- [Quoted text]
=-=-=

6.0174 Rs: "Civil War"; Guys; Borges (3/67)
Elaine Brennan & Allen Renear (EDITORS@BROWNVM.BITNET)
Fri, 31 Jul 1992 14:56:02 EDT
Humanist Discussion Group, Vol. 6, No. 0174. Friday, 31 Jul 1992.
(1) Date: Thu, 30 Jul 92 09:56:01 -0400 (22 lines)
From: "Daniel Traister" <traister@a1.relay.upenn.edu>
Subject: RE: 6.0167 Qs: Civil War
(2) Date: Thu, 30 Jul 92 08:47:55 CST (27 lines)
From: (James Marchand) <marchand@ux1.cso.uiuc.edu>
Subject: guys
(3) Date: Wed, 29 Jul 92 19:53:14 EDT (18 lines)
From: Eric Rabkin <USERGDFD@UMICHUM.BITNET>
Subject: 6.0168 Rs: Borges; 'you guys' (3/61)
(1) --------------------------------------------------------------------
Date: Thu, 30 Jul 92 09:56:01 -0400
From: "Daniel Traister" <traister@a1.relay.upenn.edu>
Subject: RE: 6.0167 Qs: Civil War; Software Faire; 1569 Papal Bull (3/54)
Veselin Miskovic is looking for a copy of *The history of the civil war in
America*. This was a work projected to appear in several volumes only one
of which seems ever to have been published. It is ascribed by Joseph Sabin
to "Captain Hall"; other evidence suggests as an author one "William
Cornwallis Hall"; the Library of Congress used to denominate the author as
"John Hall." The book is number 29740 in Sabin's bibliography. There are
copies, in this country, reported by RLIN at Brown University, the
University of Minnesota, and Florida State University. I have checked no
further since I expect this to be a reasonably common book--although
perhaps not all *that* common in south-central Europe.
Daniel Traister, Curator of Special Collections
Van Pelt-Dietrich Library Center
University of Pennsylvania, Philadelphia, PA 19104-6206
215 898 7088 (phone); 215 898 0559 (fax)
traister@a1.relay.upenn.edu@in (e-mail)
(2) --------------------------------------------------------------37----
Date: Thu, 30 Jul 92 08:47:55 CST
From: (James Marchand) <marchand@ux1.cso.uiuc.edu>
Subject: guys
I am worried that we may confuse two subjects: 1. you guys used to make up
for the lack of a distinct plural form for you (analogous to y'all) and
2. guys used in a genderless sense (= guys and dolls). On the first: I
am a card-carrying southerner, and I remember being shocked by this use
of you guys, youse guys, yez guys on the part of my colleagues when I went
into the Army in 1944 (they were all from Buffalo), cf. E. C. Hills, "The
Plural Forms of You," American Speech, 1926, p. 133. I have since studied
and work as an interviewer for a dialect atlas, and am no longer shocked
by anything. One hears: y'all, you-all, y'all all, you-uns, you-unses,
youse, yez, you guys, youse guys, yez guyz, all vaguely in the same usage
as German ihr, that is, as a plural for you and as a polite form (old use
of German ihr).

=-=-=

- [Requirement 1] Please list every institution that the Humanist discussion digest says RLIN reports as holding a copy of the Civil War history.
- [Requirement 2] In the Humanist discussion digest, reproduce the passage from "Fri, 31 Jul" up to and including "CST (27 lines)" word for word.
- [Requirement 3] Resume the Humanist discussion digest right after its final sentence and keep writing it.

=-=-=

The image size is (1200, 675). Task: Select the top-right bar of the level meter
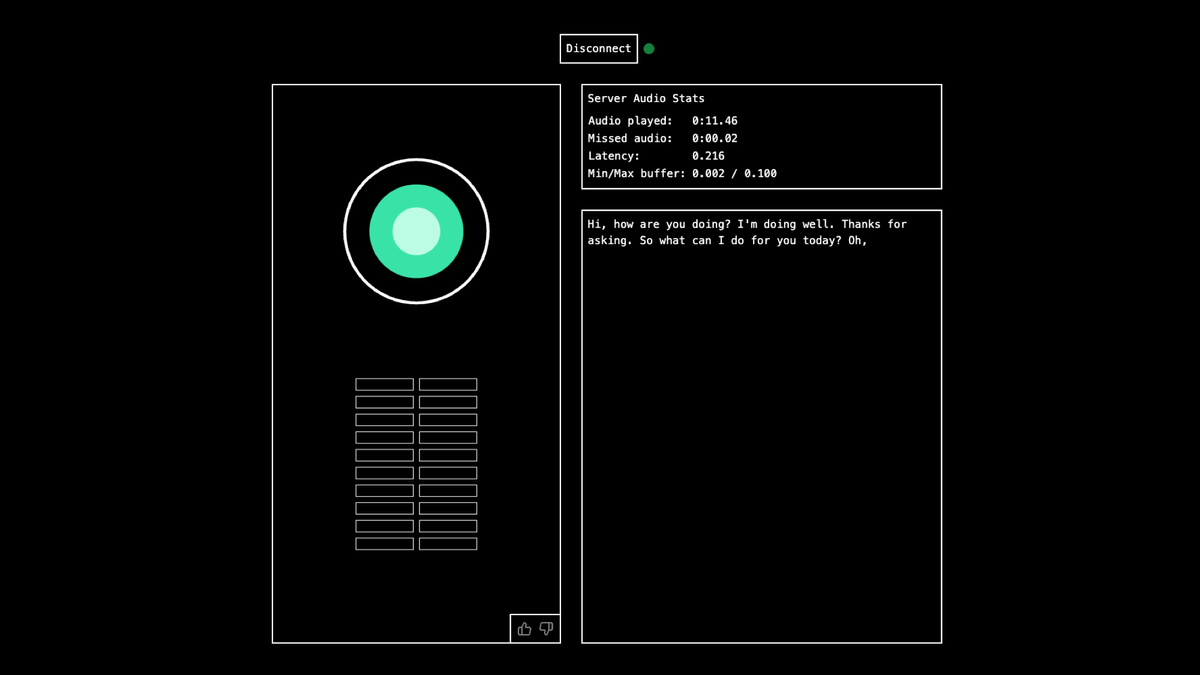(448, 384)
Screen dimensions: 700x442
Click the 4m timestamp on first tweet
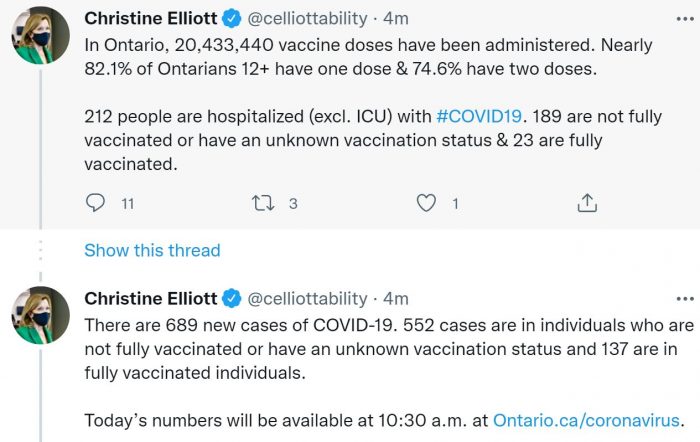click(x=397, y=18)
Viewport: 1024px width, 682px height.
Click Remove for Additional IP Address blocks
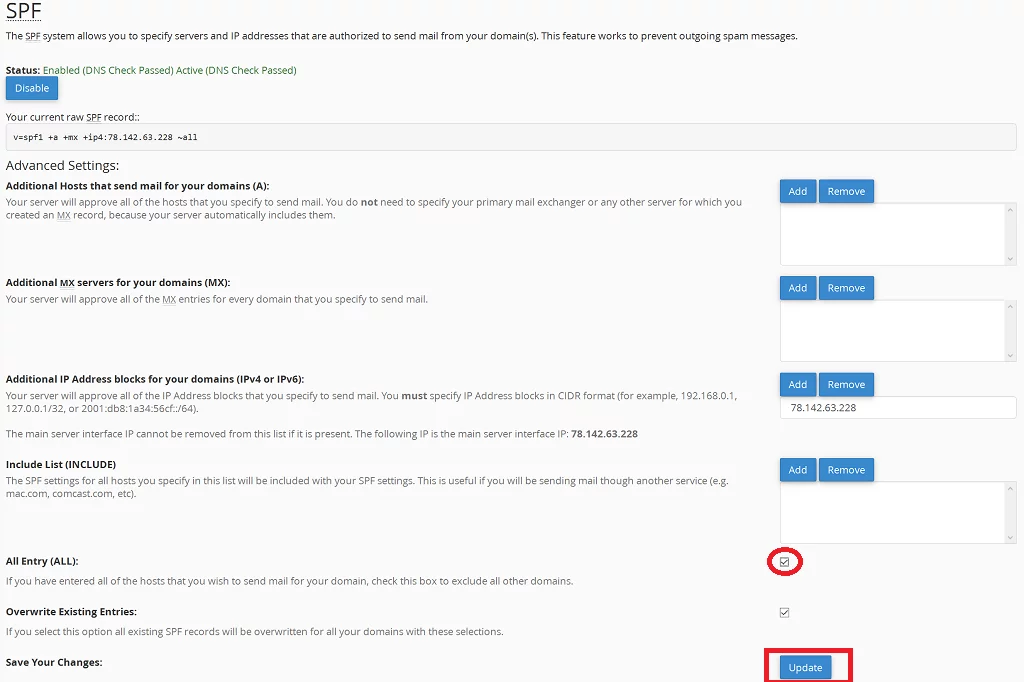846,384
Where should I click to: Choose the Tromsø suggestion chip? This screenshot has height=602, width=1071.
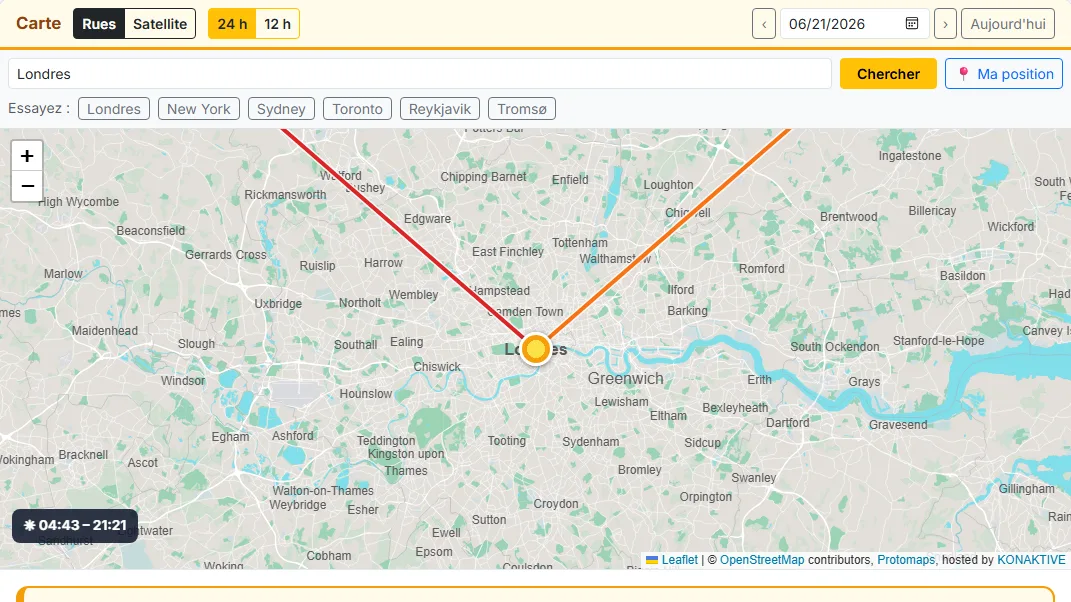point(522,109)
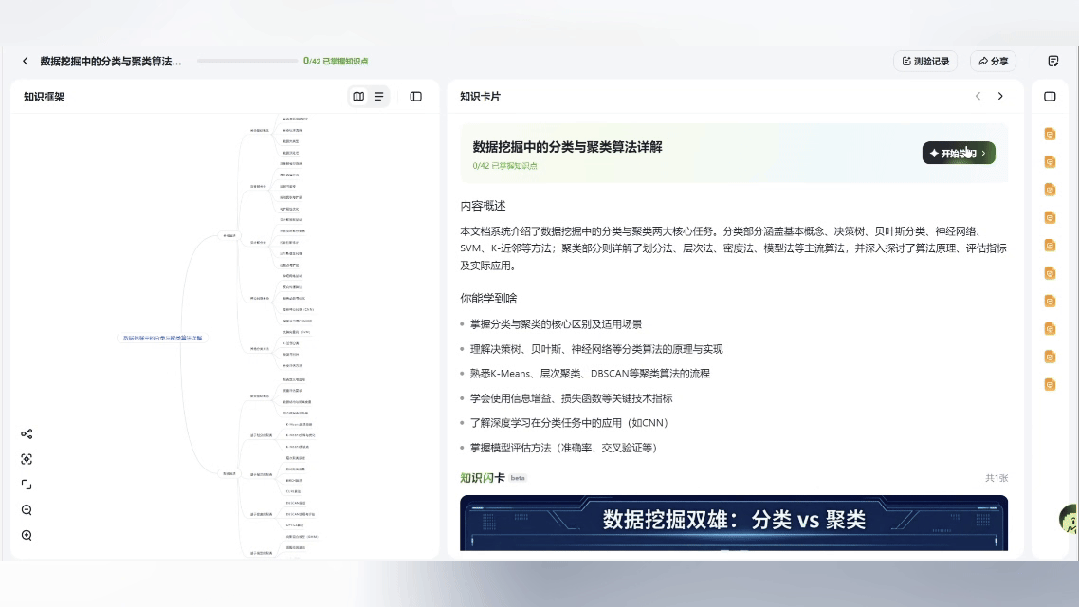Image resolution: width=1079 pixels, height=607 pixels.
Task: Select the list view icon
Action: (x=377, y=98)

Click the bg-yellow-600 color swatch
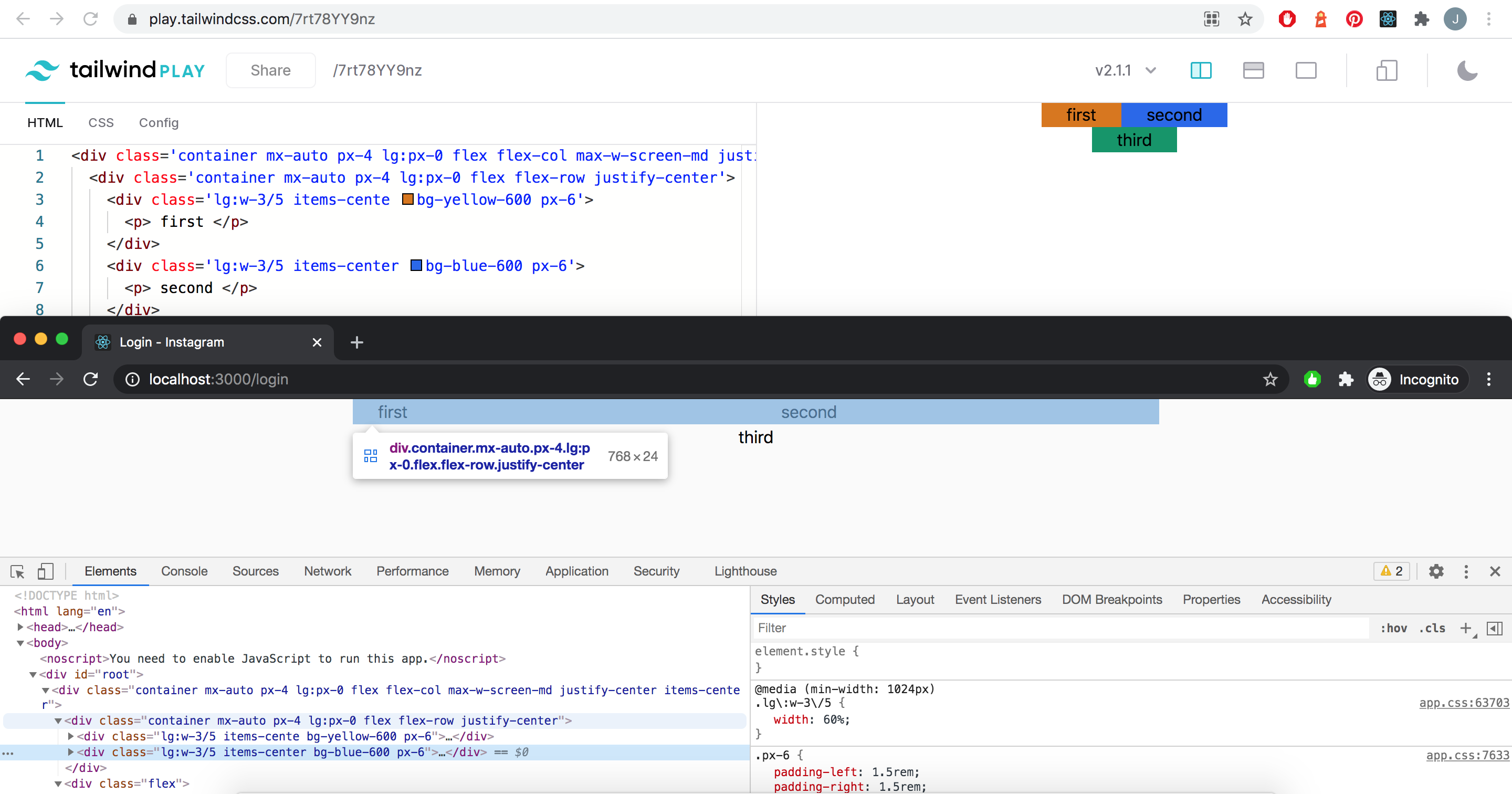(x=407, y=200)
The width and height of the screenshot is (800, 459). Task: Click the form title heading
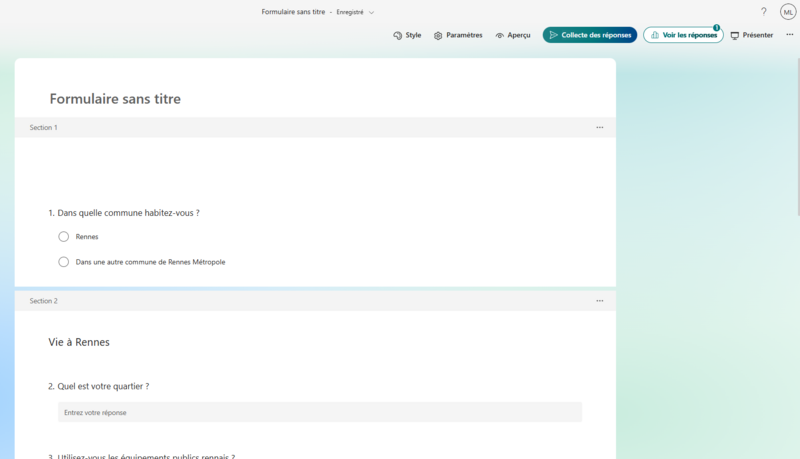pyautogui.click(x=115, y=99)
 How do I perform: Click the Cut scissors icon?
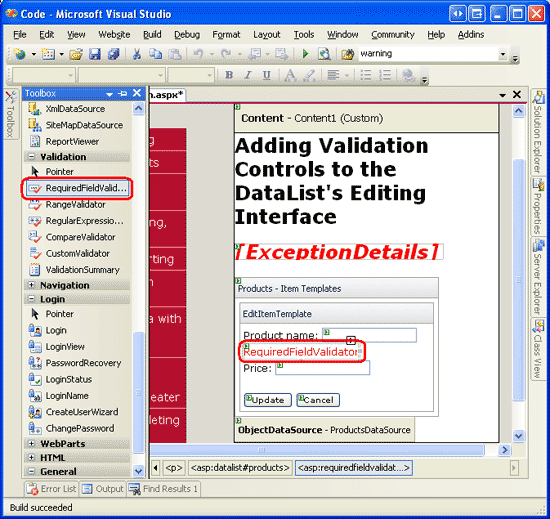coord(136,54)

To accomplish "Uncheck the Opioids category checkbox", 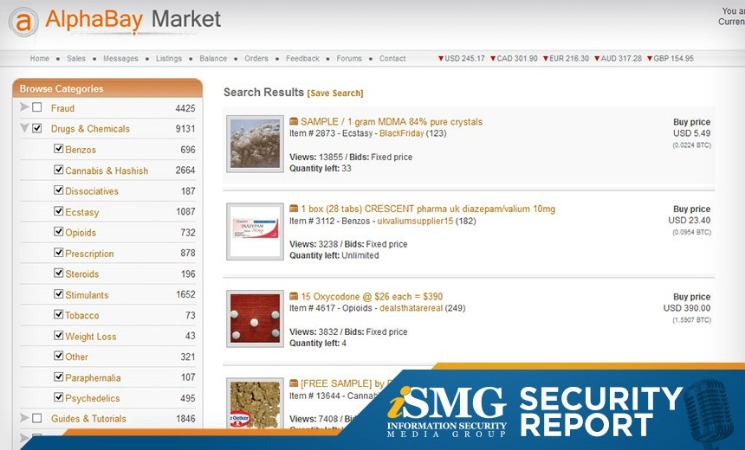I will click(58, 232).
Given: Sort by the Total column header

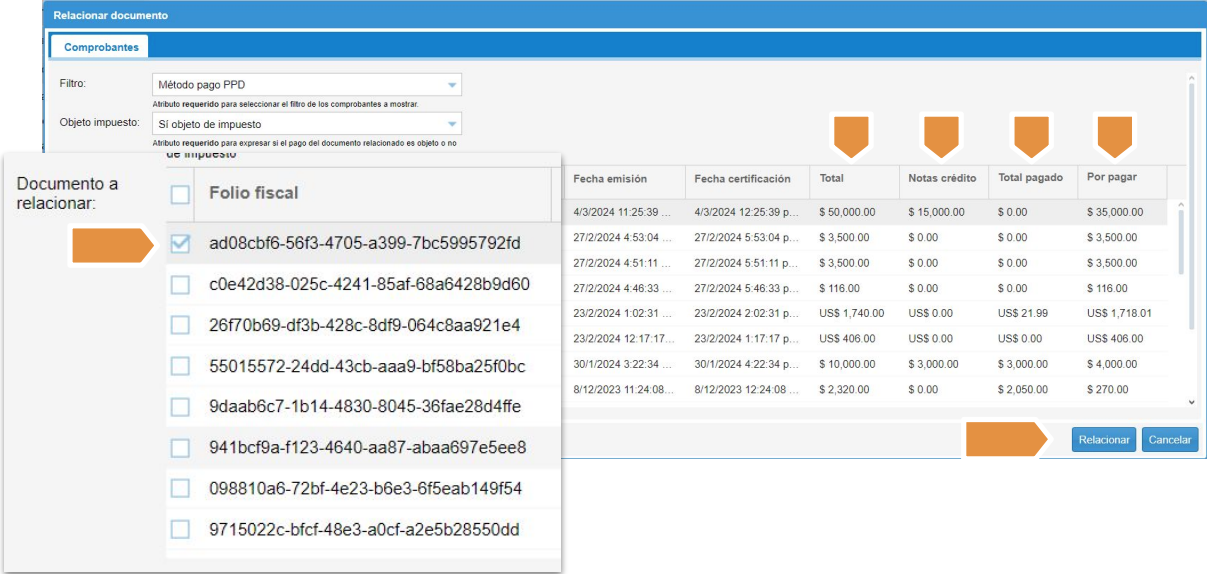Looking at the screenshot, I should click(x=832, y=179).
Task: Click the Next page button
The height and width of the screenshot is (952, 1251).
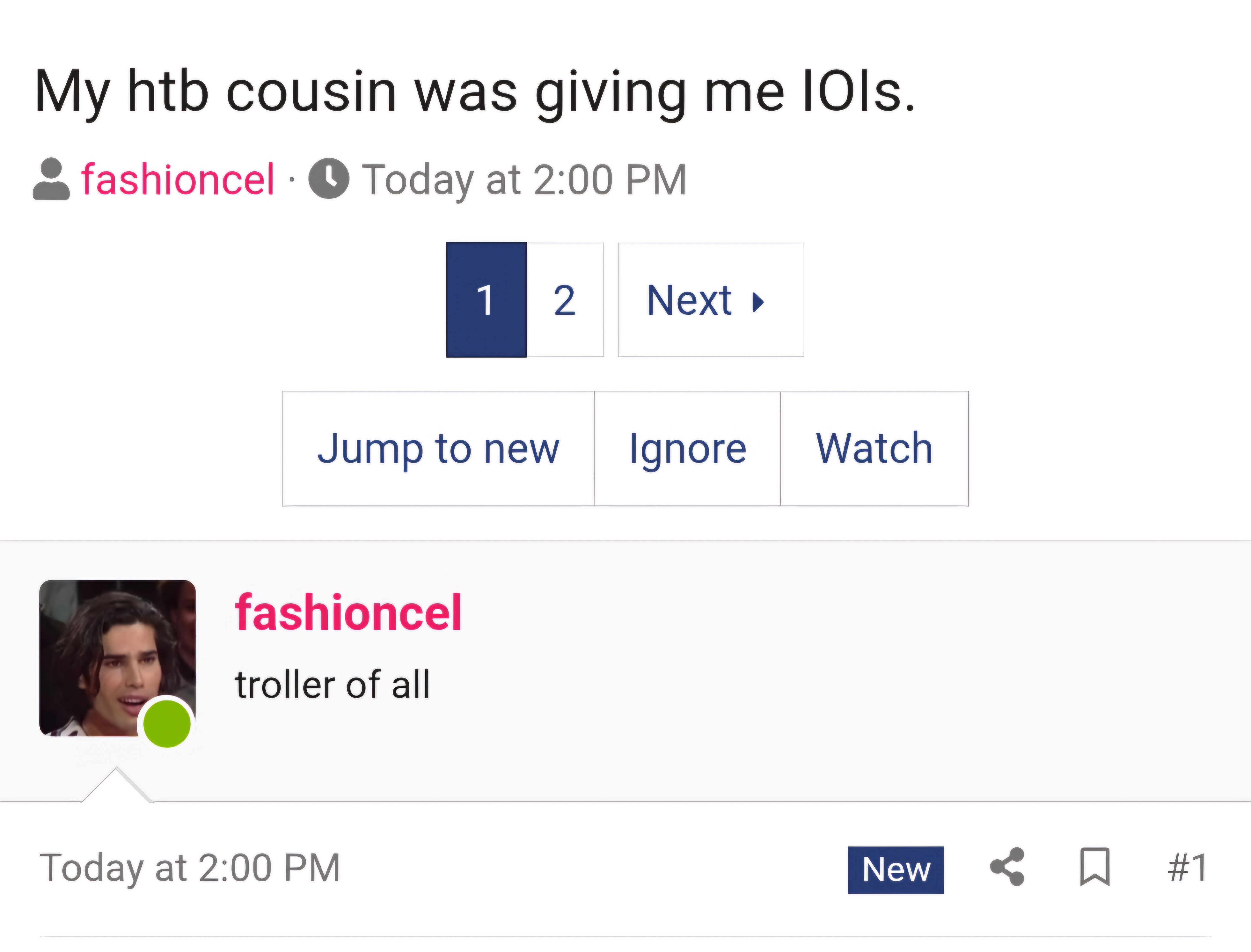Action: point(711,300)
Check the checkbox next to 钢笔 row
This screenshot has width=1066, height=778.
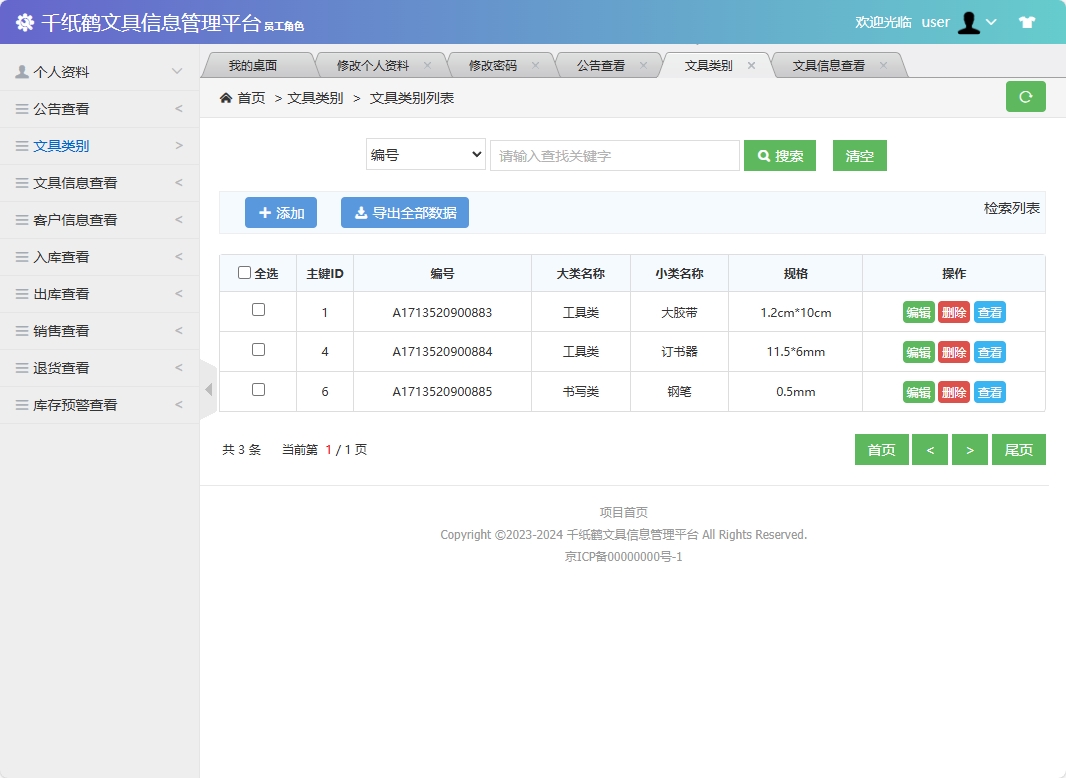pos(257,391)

=-=-=

- [Exercise response 1]
Brown University
University of Minnesota
Florida State University

- [Exercise response 2]
Fri, 31 Jul 1992 14:56:02 EDT
Humanist Discussion Group, Vol. 6, No. 0174. Friday, 31 Jul 1992.
(1) Date: Thu, 30 Jul 92 09:56:01 -0400 (22 lines)
From: "Daniel Traister" <traister@a1.relay.upenn.edu>
Subject: RE: 6.0167 Qs: Civil War
(2) Date: Thu, 30 Jul 92 08:47:55 CST (27 lines)

- [Exercise response 3]
2. Guy as genderless is also at least as old as my induction into the Army
(1944). It may derive from the above, but Matthews is quite wrong when he
affirms for guy that it applies only to a male. Cf. Edward Hackett, "The
Ambivalence of Guy," Western Humanities Review 8 (1954) 273-4. It being
of unknown derivation and having arrived in the language about the same
time as y'all, it can be that it meant male and female from the beginning,
or that it derived its femininity from the form you guys. Gender derail-
ment is not an uncommon phenomenon. Those of us of the rural presuasion
cannot believe it when a bull is called a cow, but look at English stud and
German Stute.
Jim Marchand
(3) --------------------------------------------------------------22----
Date: Wed, 29 Jul 92 19:53:14 EDT
From: Eric Rabkin <USERGDFD@UMICHUM.BITNET>
Subject: 6.0168 Rs: Borges; 'you guys' (3/61)
I've got Borges' *Dreamtigers* open in front of me. According to
the text (unfortunately I have it only in English), the extract
called "On Rigor in Science" concerning the cartographers of
congruency is from "Suarez Miranda: *Viajes de Varones
Prudentes*, Book Four, chapter XLV, Le'rida, 1658". Assuming
that here as elsewhere B's footnotes stand up to checking
(Suarez is *not* in the MIRLYN database at University of
Michigan), the idea is considerably older than we've been
thinking.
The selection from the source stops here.